What is needed: Each record beneath this line is to be copied exactly.

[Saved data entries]
<<<<
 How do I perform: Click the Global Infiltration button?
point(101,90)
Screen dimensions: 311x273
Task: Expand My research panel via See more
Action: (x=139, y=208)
>>>>
Your solution:
 How do I perform: Click the Global Infiltration button?
point(101,90)
Screen dimensions: 311x273
Task: Expand My research panel via See more
Action: (x=139, y=208)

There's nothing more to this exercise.